**To be done**
Retype each of the items below word for word, keeping every line unchanged.

## begin Material provided

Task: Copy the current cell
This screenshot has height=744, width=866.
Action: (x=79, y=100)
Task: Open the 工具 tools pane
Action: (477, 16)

## end Material provided

**The answer**
Task: Copy the current cell
This screenshot has height=744, width=866.
Action: (x=79, y=100)
Task: Open the 工具 tools pane
Action: (477, 16)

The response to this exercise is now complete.